[Stored items]
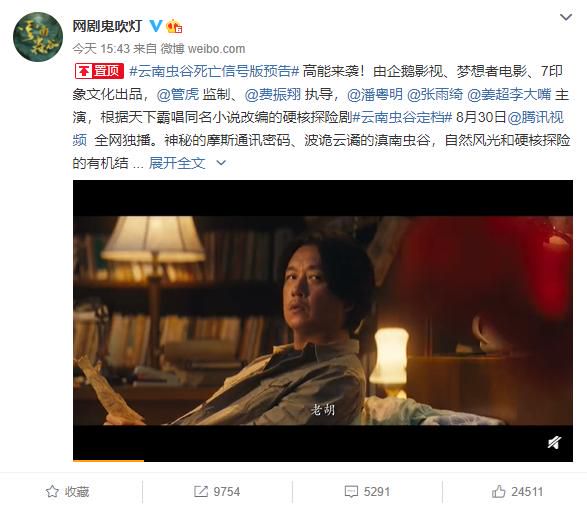This screenshot has height=505, width=587.
Task: Open the @潘粤明 mention
Action: (375, 94)
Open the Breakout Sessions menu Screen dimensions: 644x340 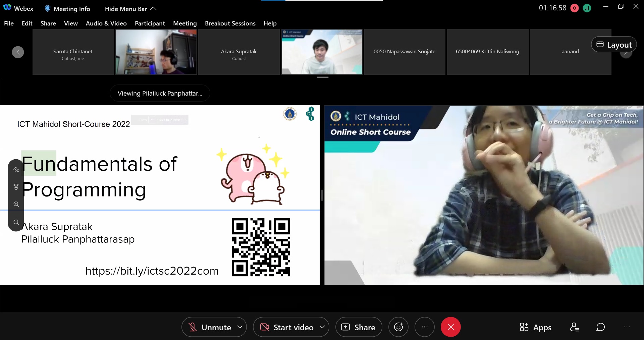click(230, 23)
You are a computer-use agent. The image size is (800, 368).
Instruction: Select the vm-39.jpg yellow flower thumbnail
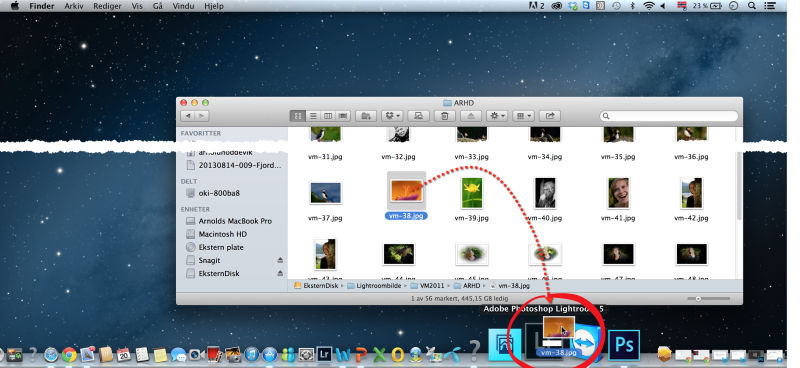(471, 193)
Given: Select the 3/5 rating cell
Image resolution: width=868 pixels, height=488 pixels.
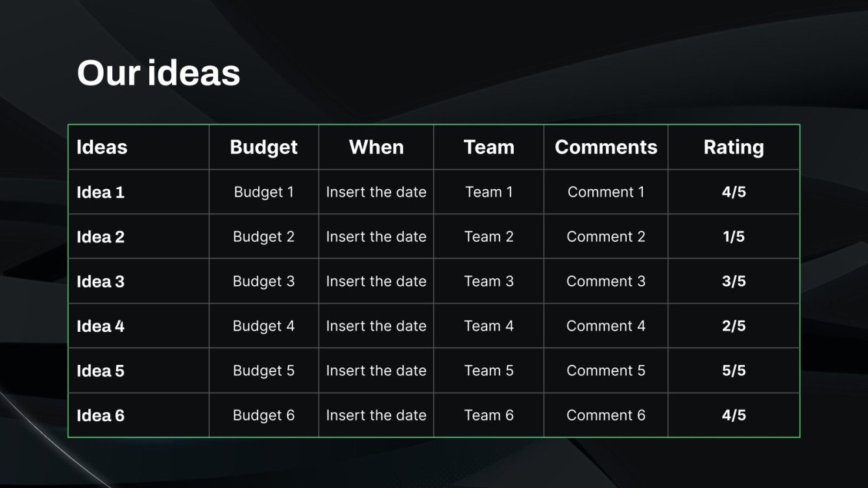Looking at the screenshot, I should (734, 281).
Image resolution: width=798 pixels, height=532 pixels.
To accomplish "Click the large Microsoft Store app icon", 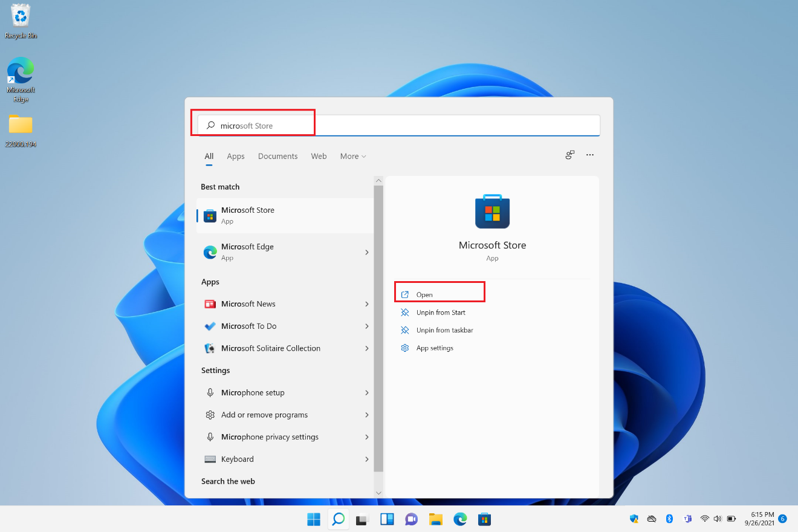I will [x=492, y=212].
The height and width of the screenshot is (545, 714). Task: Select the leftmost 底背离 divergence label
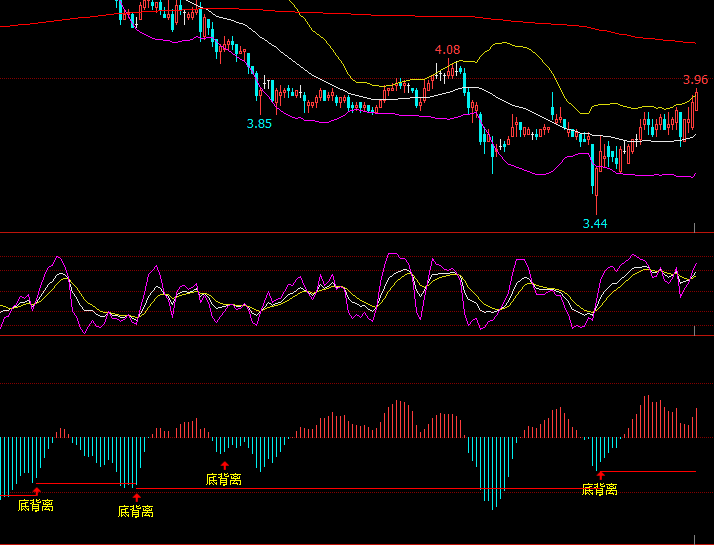coord(36,506)
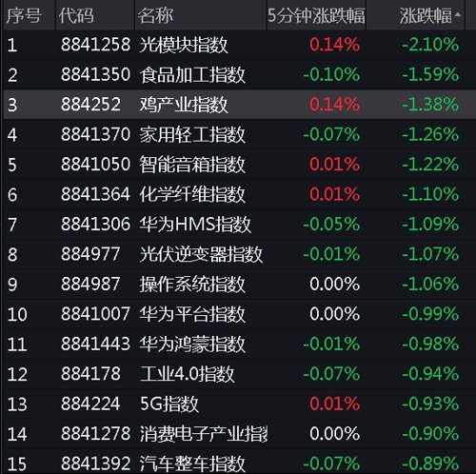Open 食品加工指数 entry
The image size is (476, 474).
(192, 74)
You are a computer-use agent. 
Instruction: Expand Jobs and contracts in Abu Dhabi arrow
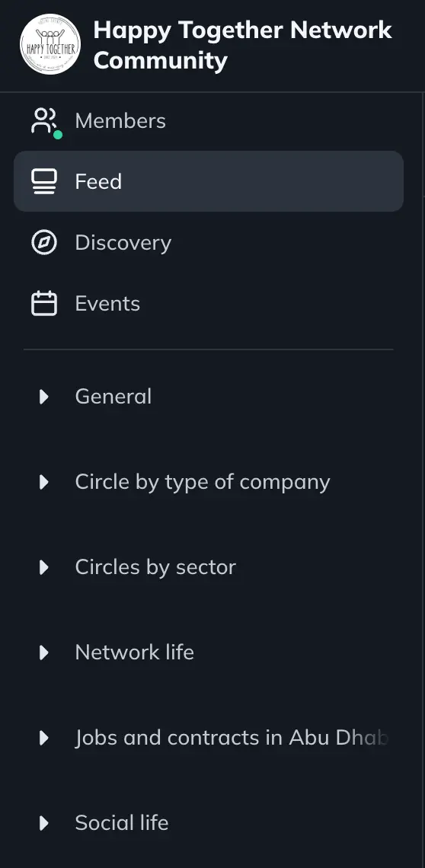pyautogui.click(x=43, y=737)
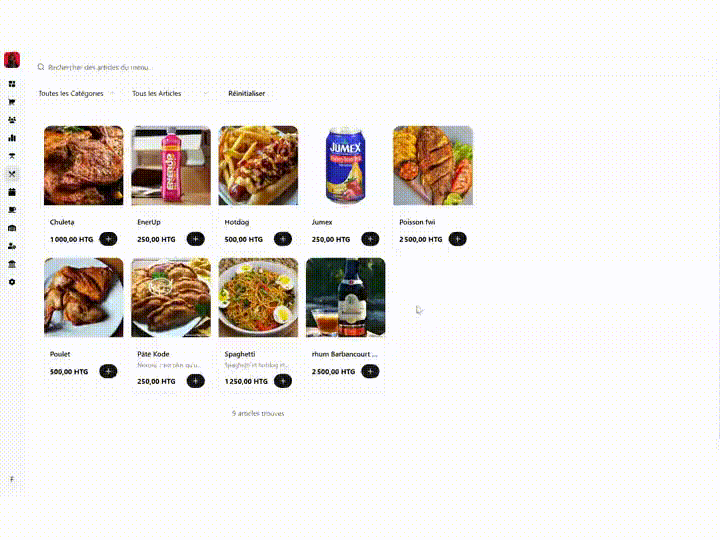
Task: Add Jumex with its plus button
Action: [x=370, y=239]
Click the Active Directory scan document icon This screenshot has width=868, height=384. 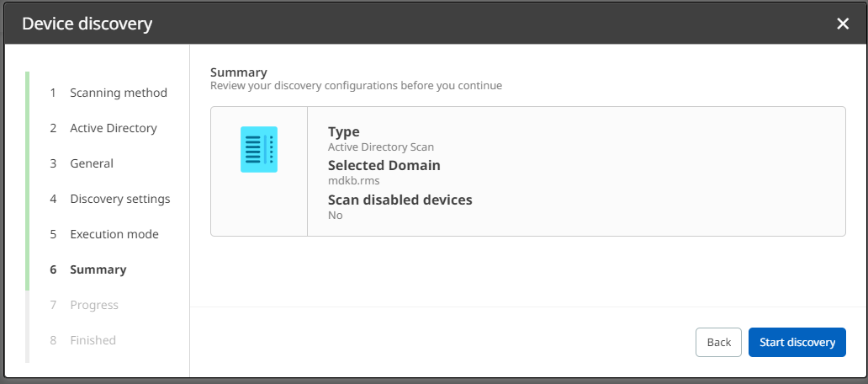pos(259,150)
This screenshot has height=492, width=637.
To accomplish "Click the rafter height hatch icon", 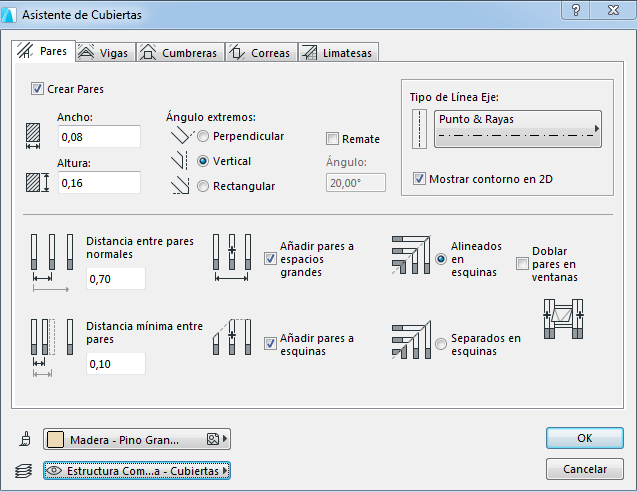I will tap(37, 183).
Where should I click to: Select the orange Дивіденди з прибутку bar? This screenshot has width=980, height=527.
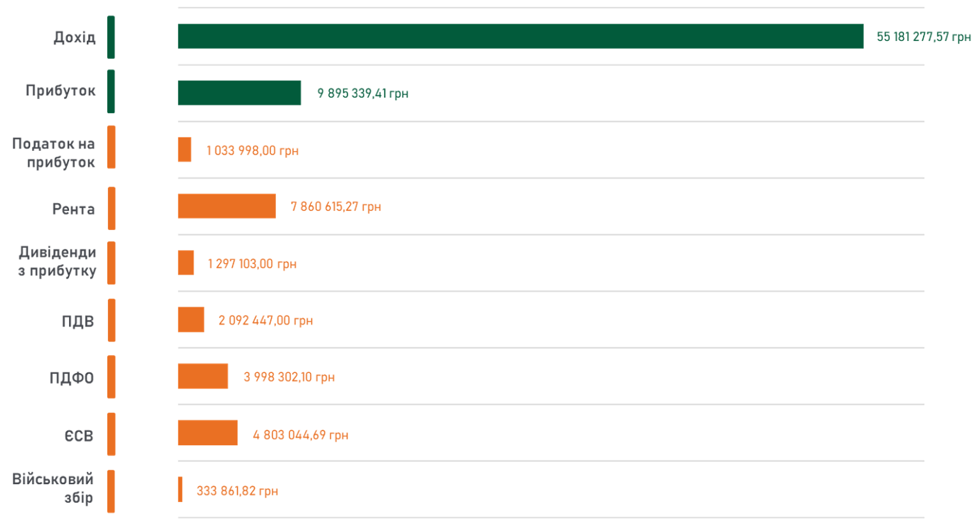click(186, 263)
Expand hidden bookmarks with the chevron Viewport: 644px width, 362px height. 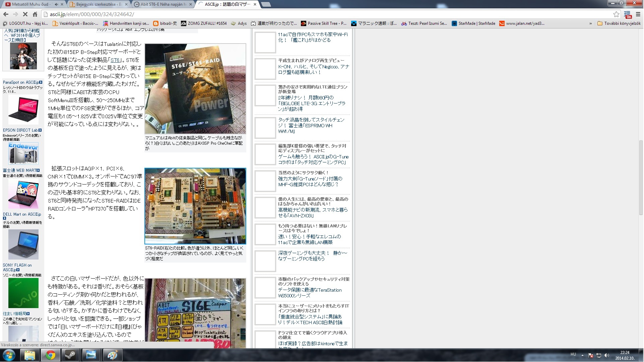[590, 23]
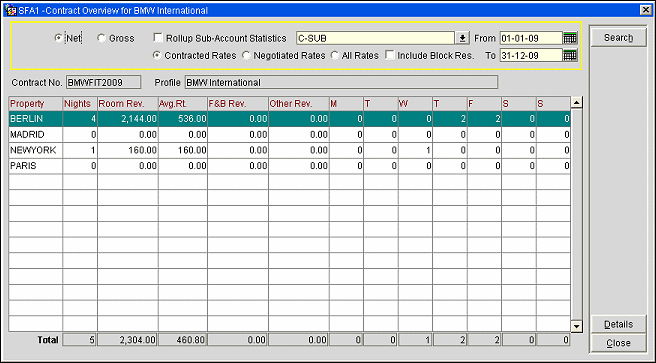The width and height of the screenshot is (656, 363).
Task: Open the From date calendar picker
Action: (x=570, y=38)
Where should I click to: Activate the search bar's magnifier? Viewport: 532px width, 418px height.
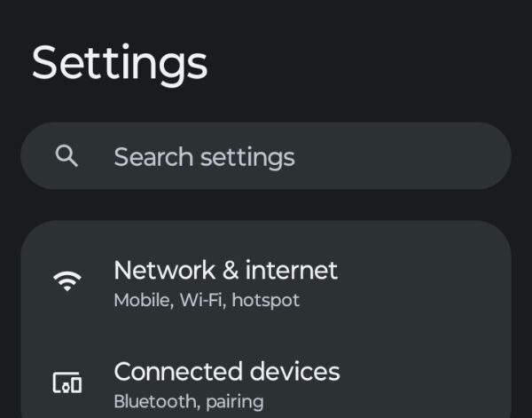[67, 156]
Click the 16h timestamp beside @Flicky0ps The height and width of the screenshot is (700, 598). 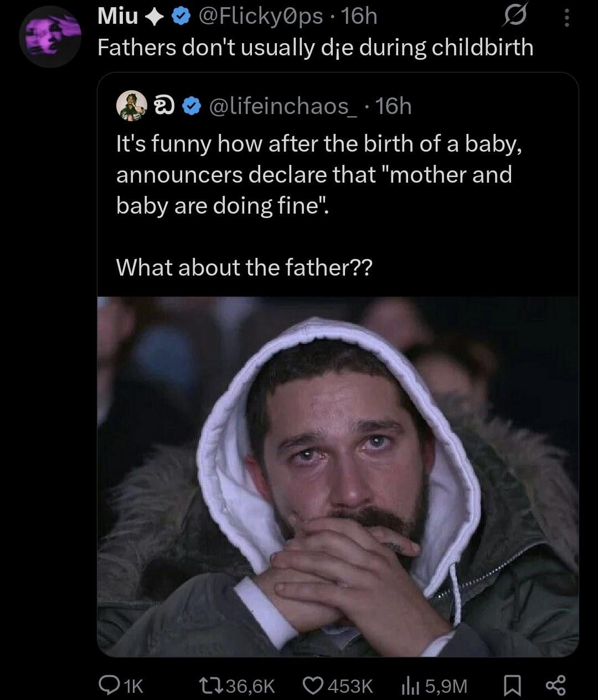pyautogui.click(x=359, y=17)
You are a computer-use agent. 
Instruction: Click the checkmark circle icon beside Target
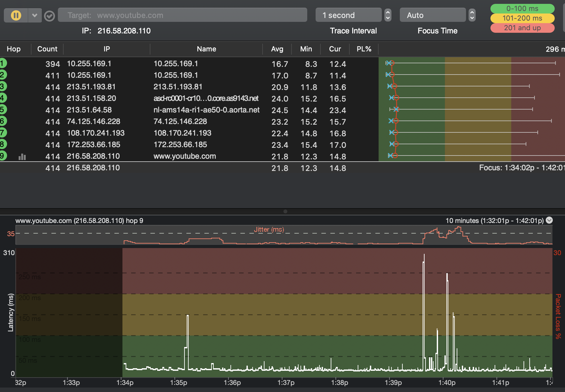tap(49, 16)
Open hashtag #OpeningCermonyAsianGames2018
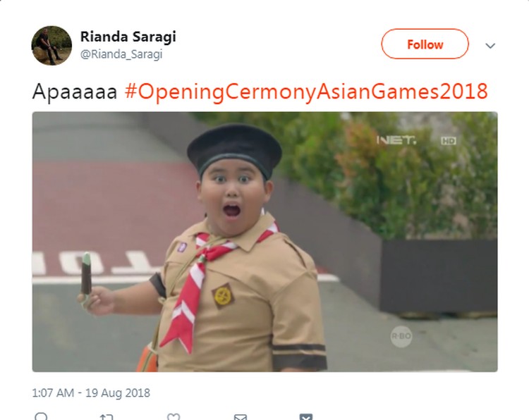Viewport: 529px width, 420px height. click(x=306, y=91)
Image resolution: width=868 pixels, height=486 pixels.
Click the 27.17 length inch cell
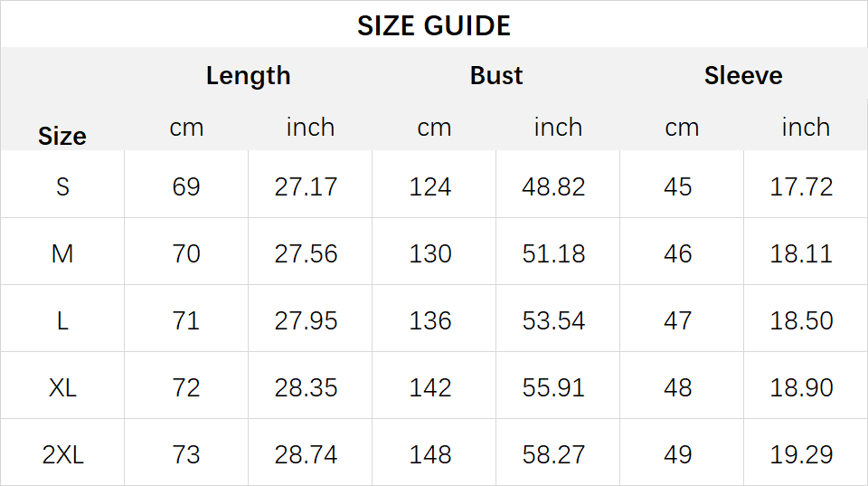coord(306,186)
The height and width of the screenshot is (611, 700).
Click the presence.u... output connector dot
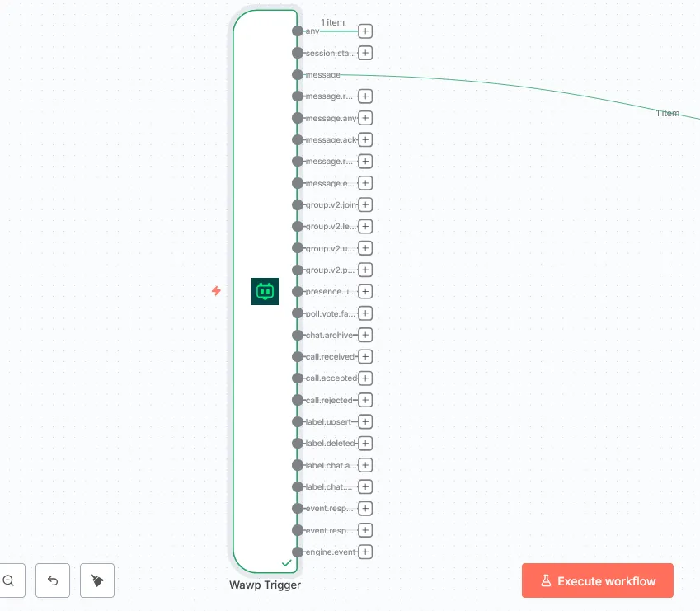(298, 292)
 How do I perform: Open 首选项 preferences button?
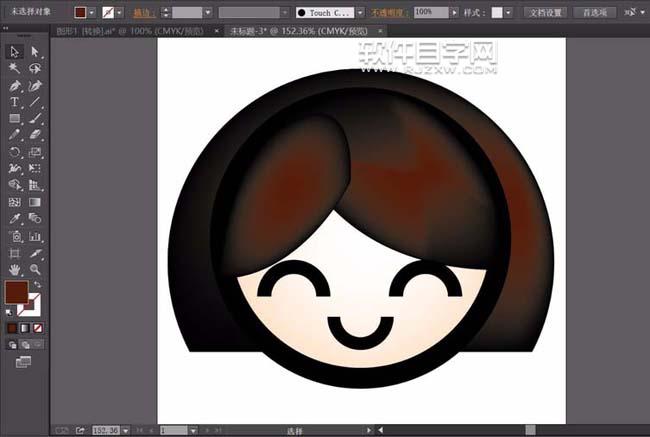(x=593, y=13)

TASK DETAILS:
Copy the final portion of the records: every line from the one containing "Open hashtag #OpeningCermonyAsianGames2018" through the last, word for word, without pictures.

ANSWER TO THE EXERCISE:
Open hashtag #OpeningCermonyAsianGames2018
Viewport: 529px width, 420px height. click(x=306, y=91)
Image resolution: width=868 pixels, height=486 pixels.
Click the 27.17 length inch cell
coord(306,186)
The height and width of the screenshot is (611, 700).
Click the presence.u... output connector dot
(298, 292)
 How do I perform: Open 首选项 preferences button?
(x=593, y=13)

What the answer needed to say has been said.